CENTRAL POINT — Hoping to head off issues faced by neighboring communities — and anticipating more interest after state licensing for medical marijuana facilities begins March 3 — council members have approved an ordinance to restrict marijuana dispensaries inside city limits.

Unanimously approved and set for a final vote on Feb. 27, the proposed ordinance would restrict marijuana dispensaries and facilities beyond the planned state rules.

Community development director Tom Humphrey said while state law addresses proximity to such facilities as schools, the city's ordinance would add restrictions for residential areas and require special permits beyond those expected of other businesses.

State Senate Bill 1531, which initially would have allowed cities to ban medical marijuana facilities, was rewritten Thursday by legislators in Salem to remove the ban option. But local cities, including Phoenix and Medford, have had ongoing discussions in recent months related to city control over such businesses.

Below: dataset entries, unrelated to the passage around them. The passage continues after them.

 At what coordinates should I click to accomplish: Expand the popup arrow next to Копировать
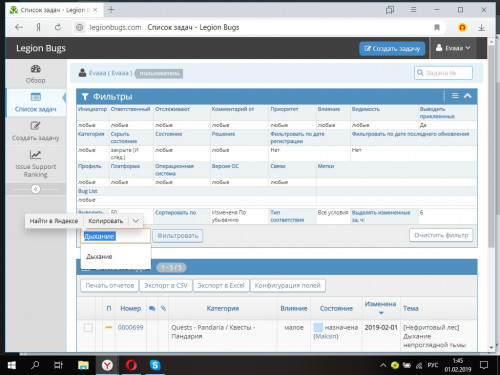pos(136,221)
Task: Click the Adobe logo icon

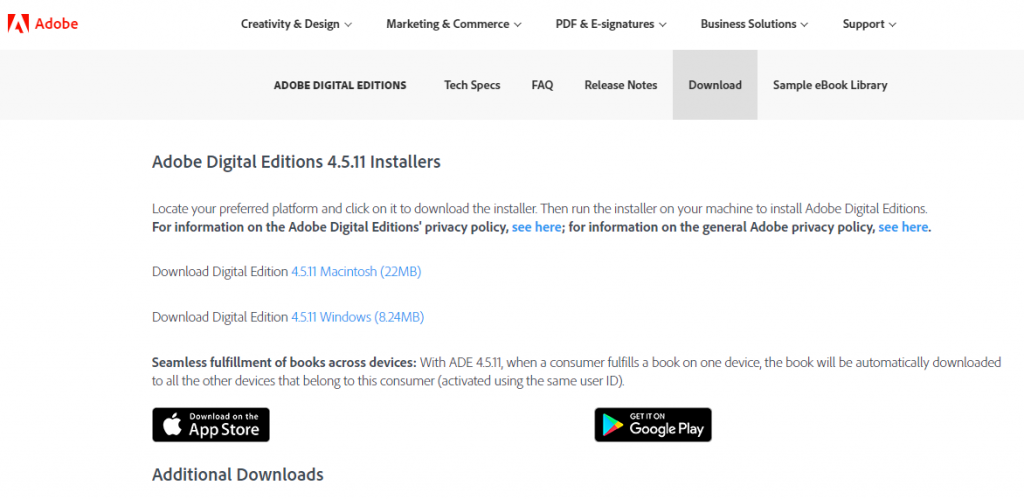Action: [x=18, y=24]
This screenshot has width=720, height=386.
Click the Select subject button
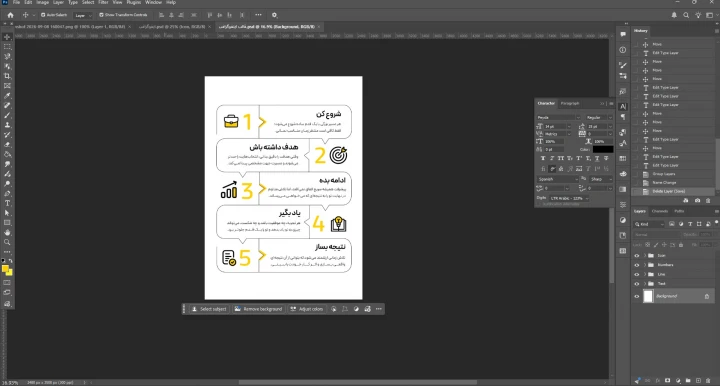coord(209,309)
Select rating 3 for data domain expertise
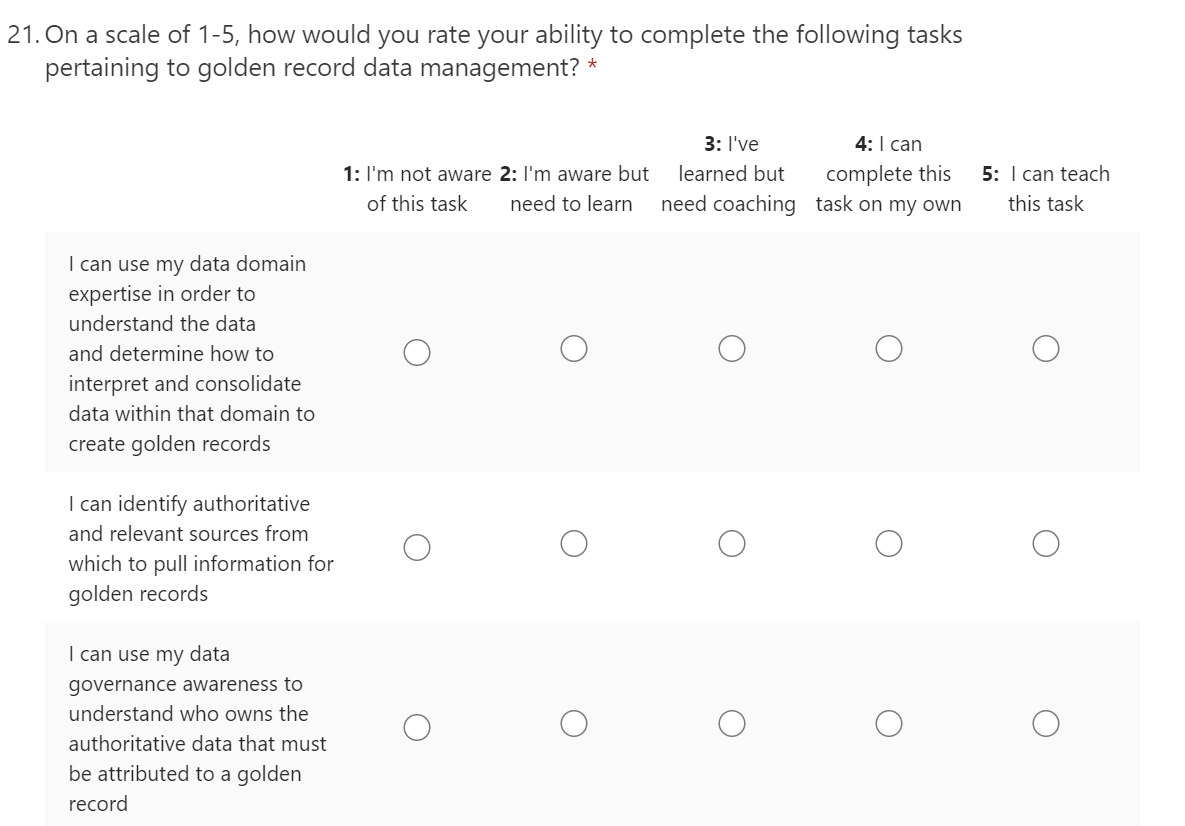The height and width of the screenshot is (826, 1185). pyautogui.click(x=731, y=348)
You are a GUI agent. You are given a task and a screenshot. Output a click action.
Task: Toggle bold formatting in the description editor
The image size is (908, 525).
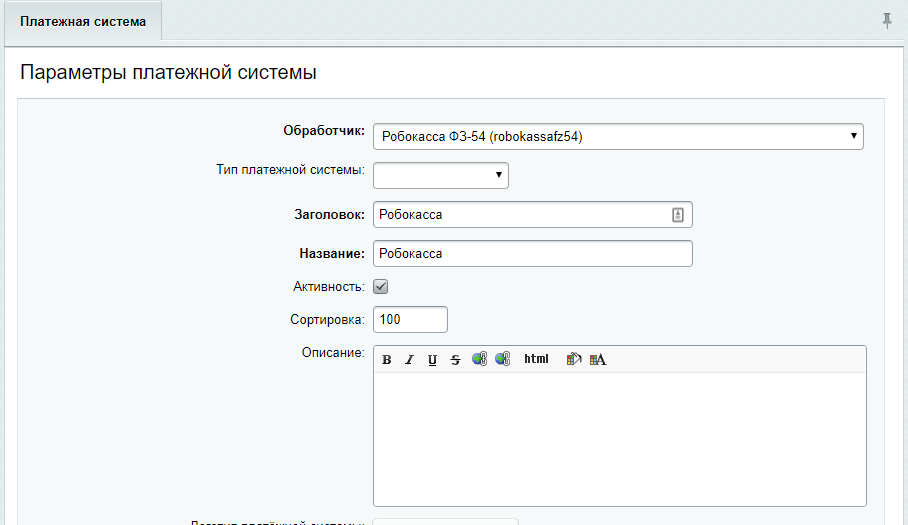coord(386,360)
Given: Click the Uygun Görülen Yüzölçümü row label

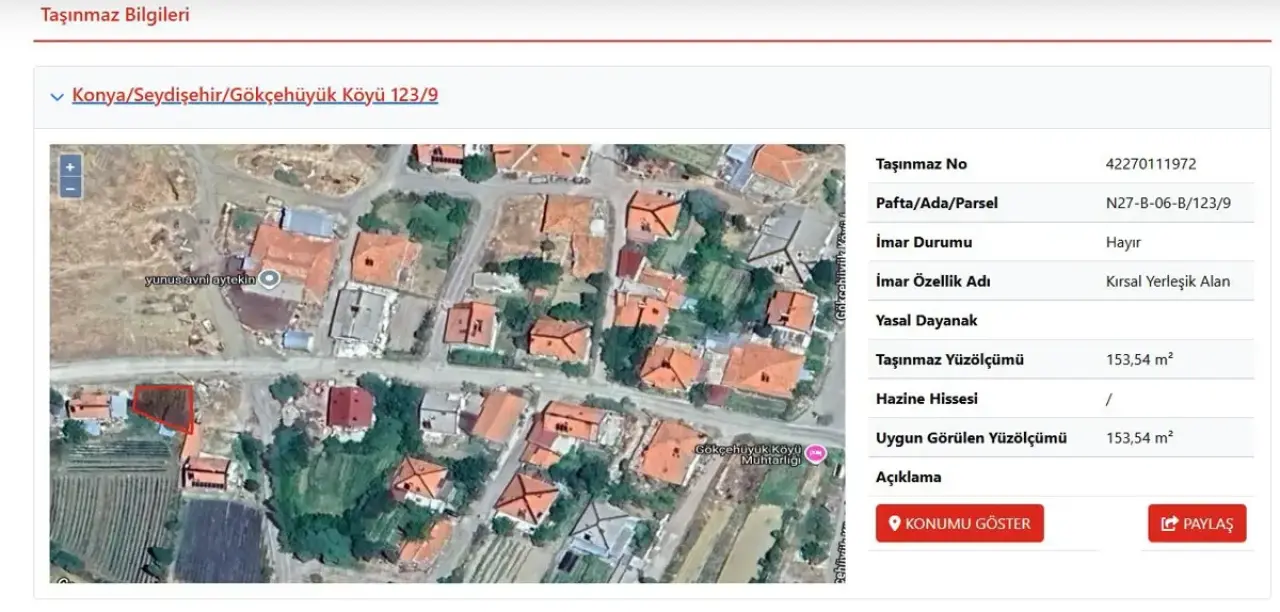Looking at the screenshot, I should (970, 438).
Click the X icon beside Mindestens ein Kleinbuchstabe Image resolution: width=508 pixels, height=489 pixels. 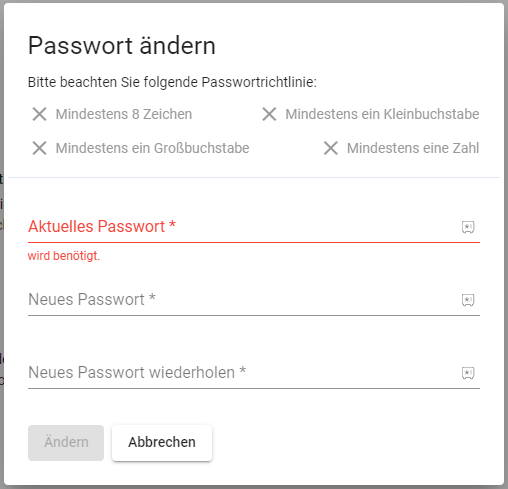[269, 114]
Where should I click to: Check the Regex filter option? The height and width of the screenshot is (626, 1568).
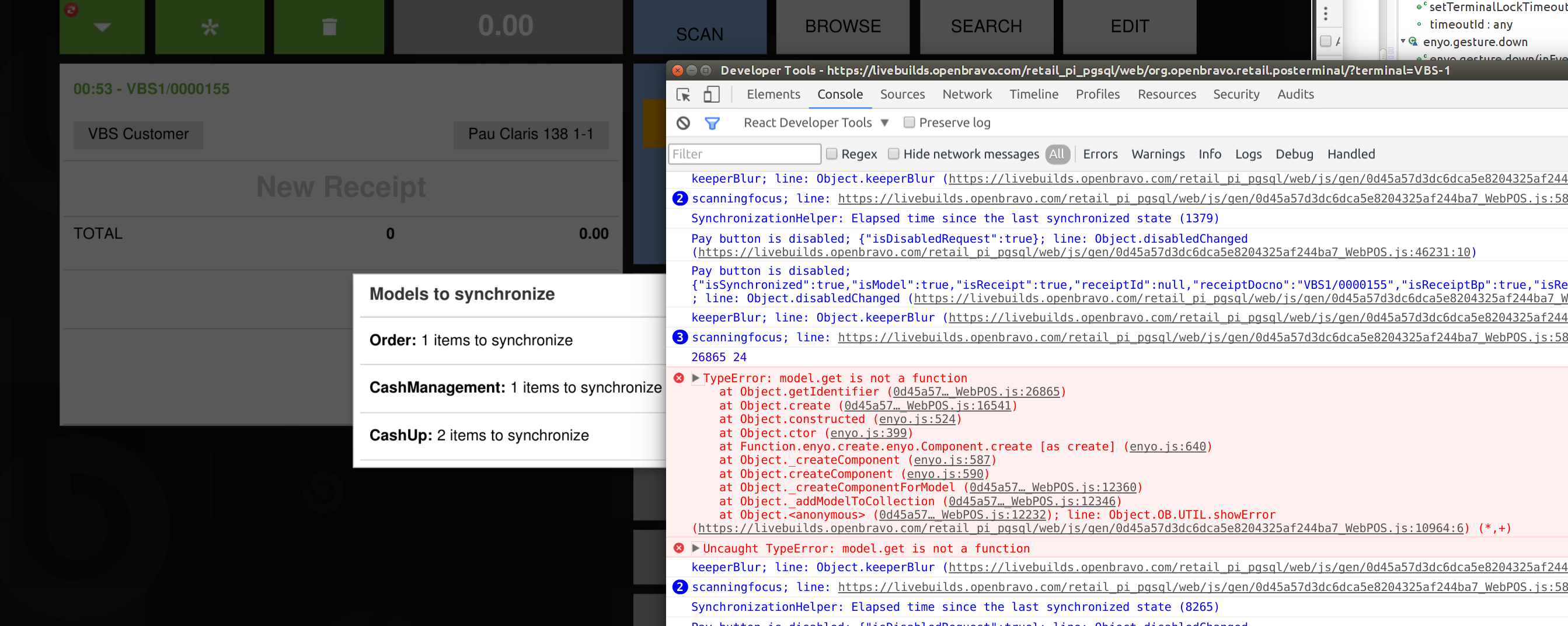tap(831, 154)
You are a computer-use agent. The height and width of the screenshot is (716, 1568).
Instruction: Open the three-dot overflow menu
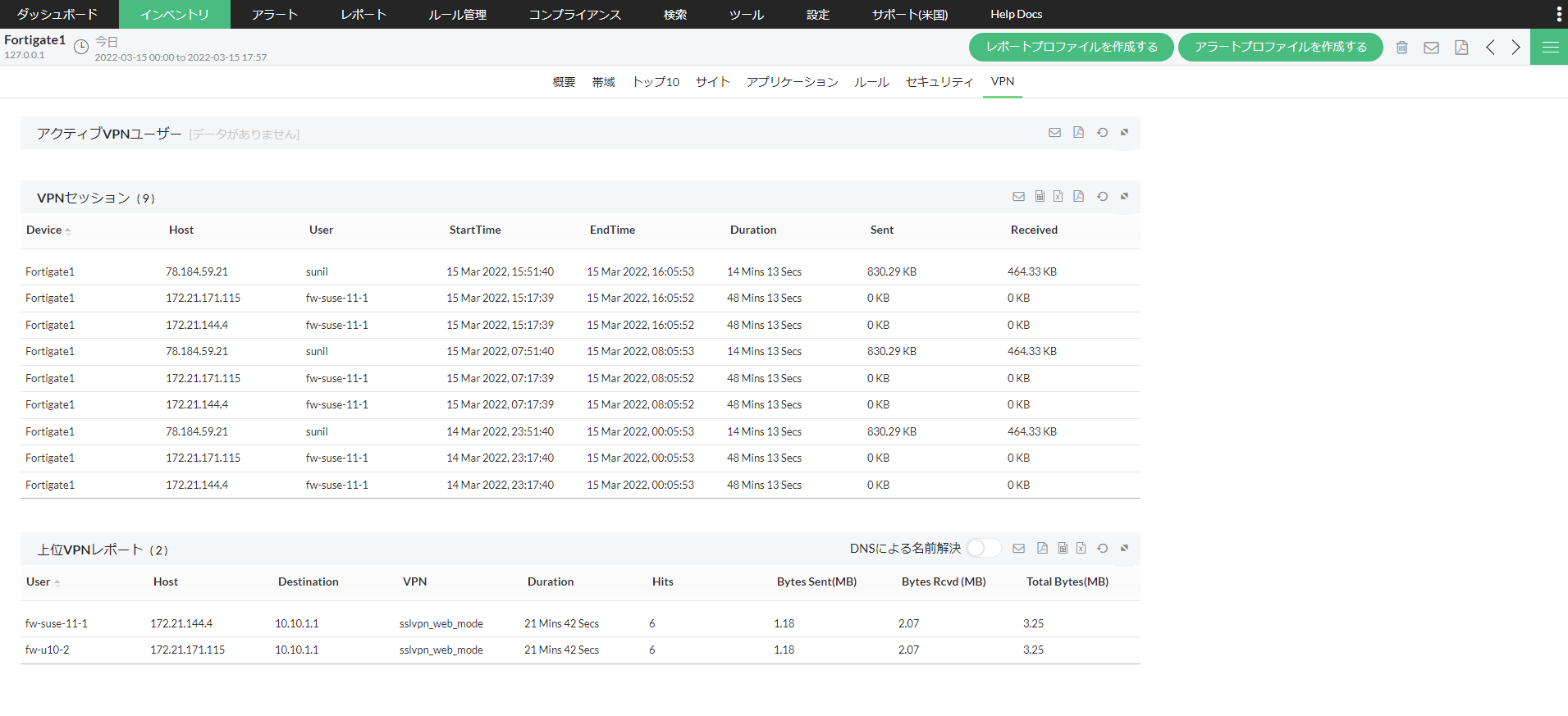(1558, 14)
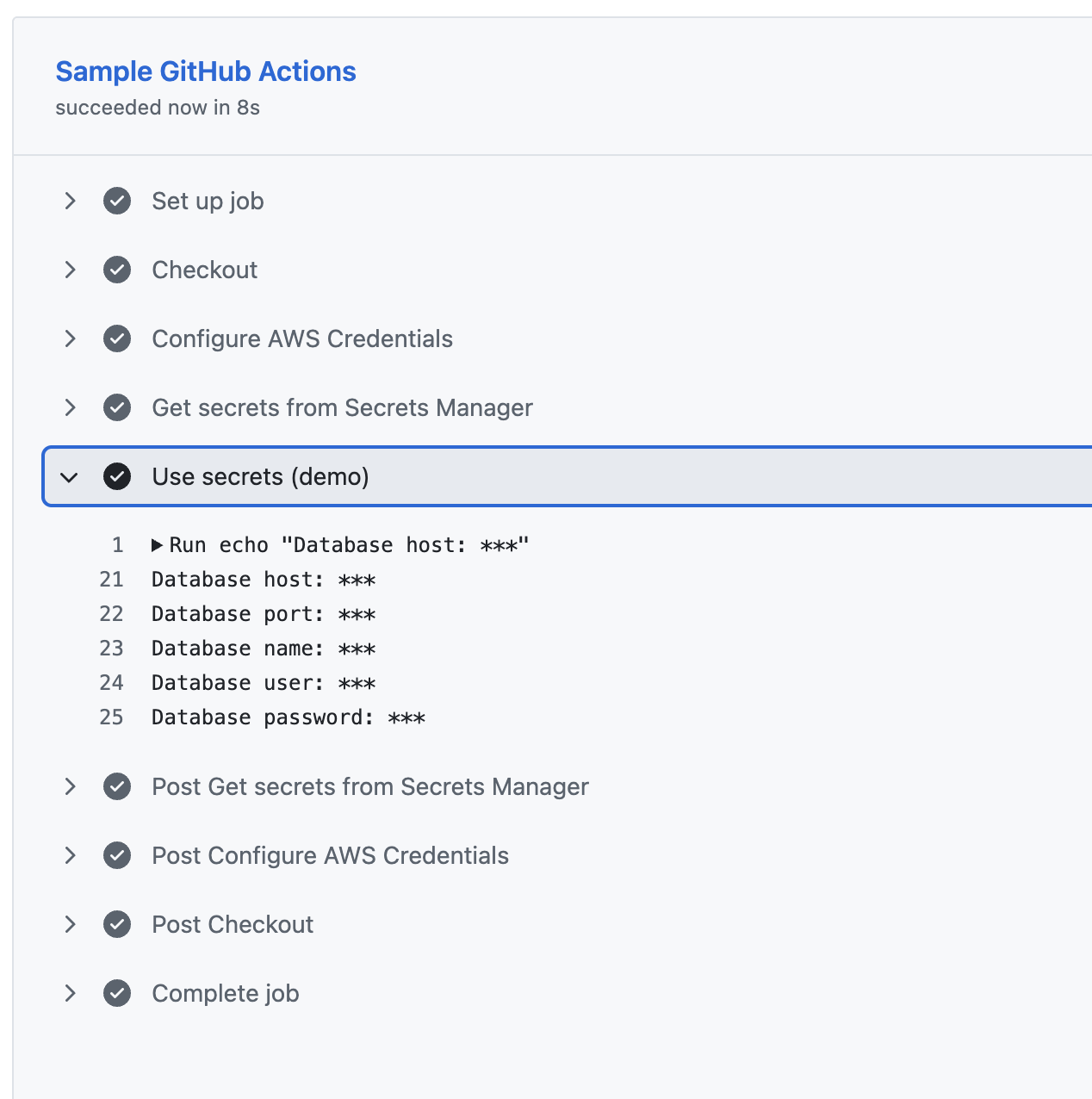
Task: Expand the Checkout step chevron
Action: click(71, 270)

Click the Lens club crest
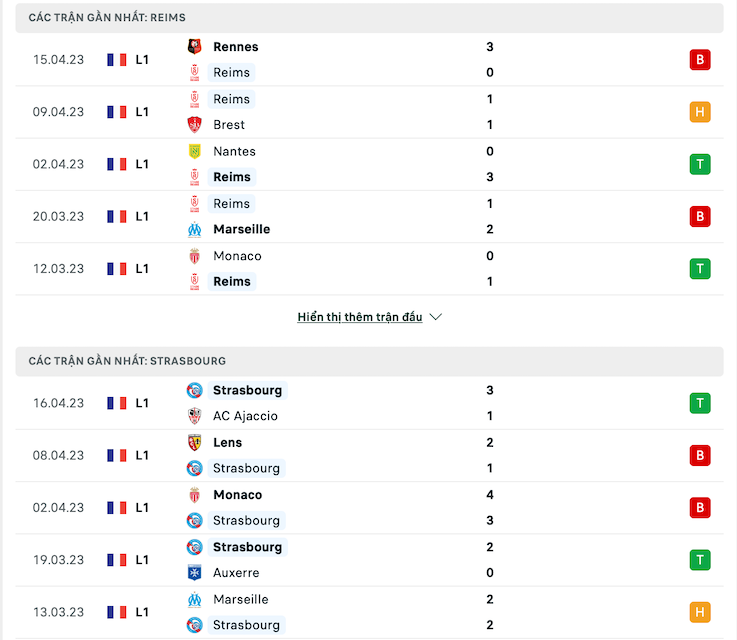pos(195,443)
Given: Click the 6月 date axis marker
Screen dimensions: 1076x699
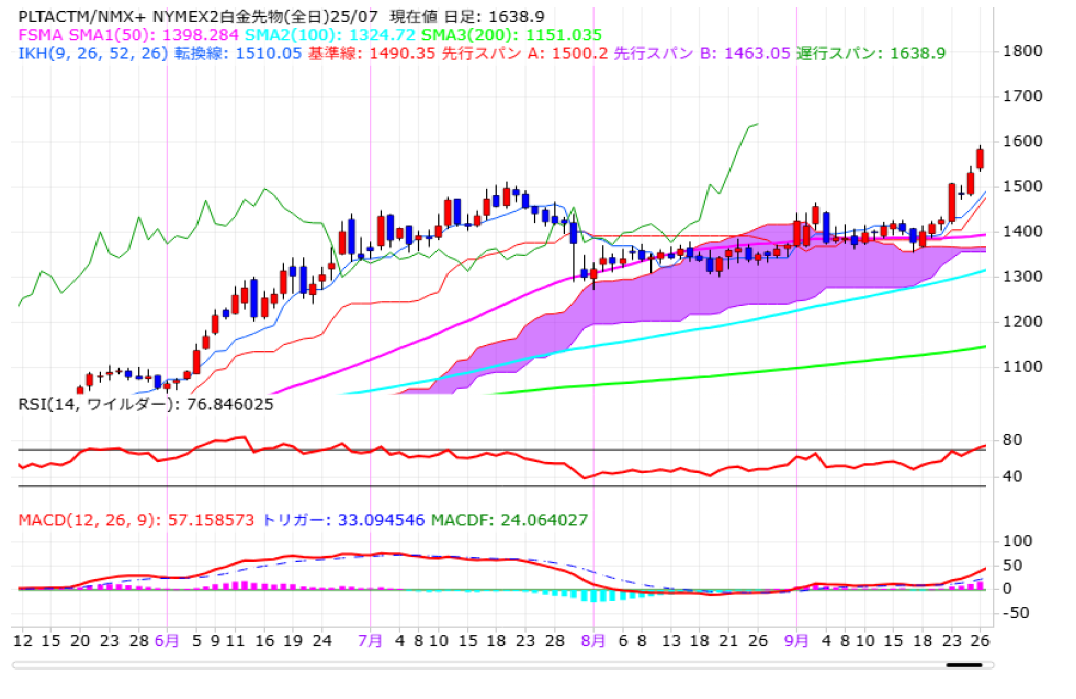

Phoenix council members have discussed a moratorium prohibiting issuing of business licenses to businesses related to medical marijuana in any way. The Medford council effectively banned them by approving a measure that prevents the issuing of a business license to an operation that is in violation of federal law.

In Central Point, only certain zoning inside the city would be available for medical marijuana facilities, including commercial medical districts and tourist and commercial districts. Humphrey said Central Point sought to figure out "how to live with" such facilities versus an attempt at prohibition.

If the proposal garners final council approval later this month, Humphrey said, siting for such businesses would be limited, specifically to the Albertson's shopping center on the east end of town and commercial properties east of the freeway.

"Our ordinance basically emphasizes the importance of protecting youth so we recognize the state standards in place for distance from schools," Humphrey said. "The only real part where we are stricter than the state will be the distance from residential areas. We will require a 500-foot buffer."

Humphrey said an additional use permit would give Planning Commission members and the City Council final authority to determine if a marijuana-related business would create problems for existing property owners.

Dispensaries would only be allowed to operate from 8 a.m. to 6 p.m. Monday through Saturday.

If approved, the ordinance would immediately go into effect on Feb. 27, five days before the legal dispensaries can begin operations in Oregon. Some state officials have said the city ordinances likely would be overturned by the courts if they were challenged.

Humphrey said the city had watched situations arise in other cities in the valley and wanted to establish acceptable zoning for such facilities.

"We just don't want to get into a situation of places opening and then dealing with issues that come up after the fact where we would have to revoke a business license," he said.